Characteristics of Broadleaf Plantain
© USDA-NRCS PLANTS Database
Broadleaf plantain (Plantago major), commonly called plantain, is among the larger weeds you’ll find in and around lawns. After dandelions, it is North America’s most common broadleaf lawn weed. It’s also a common garden pest.
Plantain’s oval, dark green leaves, which grow about 4 to 6 inches long, are arranged in a circular rosette. Plantain is a cold-hardy perennial that survives winters in most of North America and much of Canada. In summer, slender, green flower spikes rise above the leaves and produce abundant amounts of seed.

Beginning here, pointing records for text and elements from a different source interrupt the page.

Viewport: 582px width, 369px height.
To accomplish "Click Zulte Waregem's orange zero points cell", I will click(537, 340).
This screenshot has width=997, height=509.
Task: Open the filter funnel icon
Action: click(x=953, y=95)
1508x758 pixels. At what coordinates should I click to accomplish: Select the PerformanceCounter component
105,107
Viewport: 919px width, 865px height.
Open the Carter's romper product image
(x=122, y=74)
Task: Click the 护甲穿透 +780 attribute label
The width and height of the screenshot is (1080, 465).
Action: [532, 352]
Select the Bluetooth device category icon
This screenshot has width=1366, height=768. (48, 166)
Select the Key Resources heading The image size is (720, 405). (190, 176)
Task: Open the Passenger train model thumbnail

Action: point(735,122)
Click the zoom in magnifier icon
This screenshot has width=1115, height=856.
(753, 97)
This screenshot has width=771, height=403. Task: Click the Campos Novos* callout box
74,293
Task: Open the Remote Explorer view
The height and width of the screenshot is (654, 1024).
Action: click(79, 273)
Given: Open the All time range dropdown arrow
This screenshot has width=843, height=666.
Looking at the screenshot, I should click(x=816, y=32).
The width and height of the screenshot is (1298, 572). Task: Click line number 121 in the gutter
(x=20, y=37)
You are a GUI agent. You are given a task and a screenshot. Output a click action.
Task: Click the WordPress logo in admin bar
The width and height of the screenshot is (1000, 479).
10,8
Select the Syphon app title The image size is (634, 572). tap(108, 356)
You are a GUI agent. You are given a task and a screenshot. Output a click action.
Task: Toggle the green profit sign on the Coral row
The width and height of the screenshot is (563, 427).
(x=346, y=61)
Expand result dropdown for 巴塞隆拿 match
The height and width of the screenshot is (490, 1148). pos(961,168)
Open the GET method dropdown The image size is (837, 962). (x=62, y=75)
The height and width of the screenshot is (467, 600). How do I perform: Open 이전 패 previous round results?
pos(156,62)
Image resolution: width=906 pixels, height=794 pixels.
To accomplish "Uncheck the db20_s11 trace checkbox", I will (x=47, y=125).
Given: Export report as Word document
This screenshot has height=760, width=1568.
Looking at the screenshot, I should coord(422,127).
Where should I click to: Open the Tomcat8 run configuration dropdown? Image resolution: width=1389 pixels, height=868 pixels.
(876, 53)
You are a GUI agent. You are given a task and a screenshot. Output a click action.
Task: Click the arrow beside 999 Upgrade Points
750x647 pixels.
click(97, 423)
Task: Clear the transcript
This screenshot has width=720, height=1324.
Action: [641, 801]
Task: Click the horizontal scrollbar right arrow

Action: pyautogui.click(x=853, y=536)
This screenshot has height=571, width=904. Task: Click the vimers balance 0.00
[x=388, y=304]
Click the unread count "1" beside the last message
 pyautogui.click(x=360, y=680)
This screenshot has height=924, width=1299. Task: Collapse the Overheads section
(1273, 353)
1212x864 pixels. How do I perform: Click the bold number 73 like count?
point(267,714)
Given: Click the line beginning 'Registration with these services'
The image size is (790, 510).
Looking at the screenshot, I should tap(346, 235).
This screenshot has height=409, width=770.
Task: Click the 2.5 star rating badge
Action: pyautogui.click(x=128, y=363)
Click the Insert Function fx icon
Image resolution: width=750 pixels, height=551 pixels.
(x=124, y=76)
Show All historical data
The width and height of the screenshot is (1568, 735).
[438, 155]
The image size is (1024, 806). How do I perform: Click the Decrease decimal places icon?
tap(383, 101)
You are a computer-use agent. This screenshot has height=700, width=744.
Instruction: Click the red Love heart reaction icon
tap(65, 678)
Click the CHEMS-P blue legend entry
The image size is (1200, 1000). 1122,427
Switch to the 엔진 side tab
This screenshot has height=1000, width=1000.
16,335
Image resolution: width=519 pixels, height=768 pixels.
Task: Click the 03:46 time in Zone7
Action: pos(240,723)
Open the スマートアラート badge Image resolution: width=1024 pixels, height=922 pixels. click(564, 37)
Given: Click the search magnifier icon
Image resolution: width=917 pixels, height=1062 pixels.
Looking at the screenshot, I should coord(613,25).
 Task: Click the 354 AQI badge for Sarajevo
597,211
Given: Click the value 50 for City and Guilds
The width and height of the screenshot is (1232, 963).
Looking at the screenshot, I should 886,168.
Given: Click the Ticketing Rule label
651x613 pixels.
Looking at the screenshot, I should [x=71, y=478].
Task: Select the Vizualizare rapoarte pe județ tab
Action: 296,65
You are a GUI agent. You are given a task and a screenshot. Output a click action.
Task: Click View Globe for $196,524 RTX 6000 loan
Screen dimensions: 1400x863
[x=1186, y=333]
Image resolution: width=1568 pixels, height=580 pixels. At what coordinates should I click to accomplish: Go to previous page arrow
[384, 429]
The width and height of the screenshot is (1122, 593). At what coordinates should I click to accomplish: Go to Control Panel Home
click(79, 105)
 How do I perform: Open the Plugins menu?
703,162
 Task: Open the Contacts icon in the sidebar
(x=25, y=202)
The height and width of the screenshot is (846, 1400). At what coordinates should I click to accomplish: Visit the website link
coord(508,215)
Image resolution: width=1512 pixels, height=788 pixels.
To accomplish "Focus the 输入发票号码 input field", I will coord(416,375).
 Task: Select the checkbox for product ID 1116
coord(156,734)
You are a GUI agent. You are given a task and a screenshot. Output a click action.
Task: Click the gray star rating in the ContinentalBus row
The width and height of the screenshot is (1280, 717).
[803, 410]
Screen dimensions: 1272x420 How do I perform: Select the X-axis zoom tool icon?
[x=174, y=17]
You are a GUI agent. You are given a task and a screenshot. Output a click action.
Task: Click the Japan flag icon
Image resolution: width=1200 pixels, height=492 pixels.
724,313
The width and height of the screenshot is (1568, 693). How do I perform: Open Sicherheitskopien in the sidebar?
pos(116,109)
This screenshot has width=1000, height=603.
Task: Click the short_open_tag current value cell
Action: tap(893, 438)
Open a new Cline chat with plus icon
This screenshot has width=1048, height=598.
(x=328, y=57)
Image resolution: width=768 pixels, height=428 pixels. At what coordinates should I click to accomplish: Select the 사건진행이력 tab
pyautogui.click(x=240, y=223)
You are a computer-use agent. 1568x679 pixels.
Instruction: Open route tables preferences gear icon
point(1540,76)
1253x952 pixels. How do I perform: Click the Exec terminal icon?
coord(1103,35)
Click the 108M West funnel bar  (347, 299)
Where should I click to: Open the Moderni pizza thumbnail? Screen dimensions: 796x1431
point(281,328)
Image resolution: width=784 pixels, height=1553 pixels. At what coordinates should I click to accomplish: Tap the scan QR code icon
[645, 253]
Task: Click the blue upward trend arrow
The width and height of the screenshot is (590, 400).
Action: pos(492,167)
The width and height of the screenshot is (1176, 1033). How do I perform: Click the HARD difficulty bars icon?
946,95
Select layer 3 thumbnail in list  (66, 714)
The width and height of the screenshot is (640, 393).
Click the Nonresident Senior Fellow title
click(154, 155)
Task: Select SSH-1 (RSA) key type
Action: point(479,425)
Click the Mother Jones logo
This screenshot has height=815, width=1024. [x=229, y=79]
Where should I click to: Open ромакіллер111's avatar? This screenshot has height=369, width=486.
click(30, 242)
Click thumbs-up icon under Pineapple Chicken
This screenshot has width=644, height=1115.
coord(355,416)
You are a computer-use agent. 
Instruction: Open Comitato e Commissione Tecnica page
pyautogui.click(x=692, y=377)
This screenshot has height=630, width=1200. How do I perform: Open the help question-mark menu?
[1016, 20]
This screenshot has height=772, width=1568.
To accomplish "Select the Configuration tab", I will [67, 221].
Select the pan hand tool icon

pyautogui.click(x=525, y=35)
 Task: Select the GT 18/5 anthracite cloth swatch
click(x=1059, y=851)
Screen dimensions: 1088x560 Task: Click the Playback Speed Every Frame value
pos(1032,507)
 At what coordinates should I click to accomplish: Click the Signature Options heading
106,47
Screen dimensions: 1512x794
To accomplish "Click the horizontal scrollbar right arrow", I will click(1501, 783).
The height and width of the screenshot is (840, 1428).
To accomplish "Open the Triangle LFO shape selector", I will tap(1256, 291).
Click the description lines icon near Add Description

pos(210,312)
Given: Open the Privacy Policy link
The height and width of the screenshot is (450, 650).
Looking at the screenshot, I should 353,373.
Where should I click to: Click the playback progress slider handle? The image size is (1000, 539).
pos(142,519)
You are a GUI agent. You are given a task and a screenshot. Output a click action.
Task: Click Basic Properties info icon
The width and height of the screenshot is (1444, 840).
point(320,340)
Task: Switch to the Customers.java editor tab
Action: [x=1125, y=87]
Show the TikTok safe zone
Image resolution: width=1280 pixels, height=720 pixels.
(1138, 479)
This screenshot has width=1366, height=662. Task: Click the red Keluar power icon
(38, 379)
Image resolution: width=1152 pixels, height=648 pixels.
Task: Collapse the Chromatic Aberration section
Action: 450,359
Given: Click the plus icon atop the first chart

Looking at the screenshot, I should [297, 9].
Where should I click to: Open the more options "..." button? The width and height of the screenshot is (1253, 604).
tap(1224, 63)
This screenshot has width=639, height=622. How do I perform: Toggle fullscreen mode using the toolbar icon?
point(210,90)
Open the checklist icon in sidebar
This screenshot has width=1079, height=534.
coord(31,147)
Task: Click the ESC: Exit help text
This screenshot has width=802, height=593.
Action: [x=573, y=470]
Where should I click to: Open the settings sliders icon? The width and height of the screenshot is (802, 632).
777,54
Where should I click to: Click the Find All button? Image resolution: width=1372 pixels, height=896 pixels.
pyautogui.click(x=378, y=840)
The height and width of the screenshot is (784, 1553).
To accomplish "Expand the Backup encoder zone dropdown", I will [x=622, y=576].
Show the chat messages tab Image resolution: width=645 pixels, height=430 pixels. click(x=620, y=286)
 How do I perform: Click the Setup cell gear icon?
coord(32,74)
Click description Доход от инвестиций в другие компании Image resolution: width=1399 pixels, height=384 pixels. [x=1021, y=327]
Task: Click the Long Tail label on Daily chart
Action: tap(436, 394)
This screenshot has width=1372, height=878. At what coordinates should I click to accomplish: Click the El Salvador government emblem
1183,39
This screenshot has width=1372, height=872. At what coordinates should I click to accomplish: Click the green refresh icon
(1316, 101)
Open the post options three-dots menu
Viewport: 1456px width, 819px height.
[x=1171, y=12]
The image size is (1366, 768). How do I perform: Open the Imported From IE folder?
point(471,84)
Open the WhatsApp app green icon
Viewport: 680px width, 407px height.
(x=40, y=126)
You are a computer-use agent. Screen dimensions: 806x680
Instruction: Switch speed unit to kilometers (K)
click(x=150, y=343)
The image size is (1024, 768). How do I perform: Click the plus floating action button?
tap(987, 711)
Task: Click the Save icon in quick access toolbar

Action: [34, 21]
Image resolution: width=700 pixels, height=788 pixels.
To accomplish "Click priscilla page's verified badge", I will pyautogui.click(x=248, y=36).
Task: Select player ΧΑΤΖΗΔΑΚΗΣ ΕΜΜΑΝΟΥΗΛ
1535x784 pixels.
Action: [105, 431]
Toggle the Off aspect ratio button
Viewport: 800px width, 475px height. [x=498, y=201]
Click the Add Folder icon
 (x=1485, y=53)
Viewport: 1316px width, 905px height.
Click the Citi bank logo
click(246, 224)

Plantain grows well in compacted soil, so it’s particularly common in high-traffic lawns, in pastures, and along paths and roadsides. It also can grow in garden beds, farm fields and meadows.
Getting Rid of Broadleaf Plantain
Plantain grows larger than most weeds and is easily controlled by hand digging. Use a long-handled digging tool to loosen the thick taproot, or pull after a rain when the soil is naturally looser. Young plants are easier to pull than more mature ones.
In lawns, widespread outbreaks can be controlled with a granular broadleaf weed killer, such as Preen Lawn Weed Control. In edible and ornamental garden beds, Preen Natural Vegetable Garden Weed Preventer stops plantain seeds from germinating. Preen Landscape Weed Control Fabric will also prevent plantain outbreaks. Always read and follow the label directions.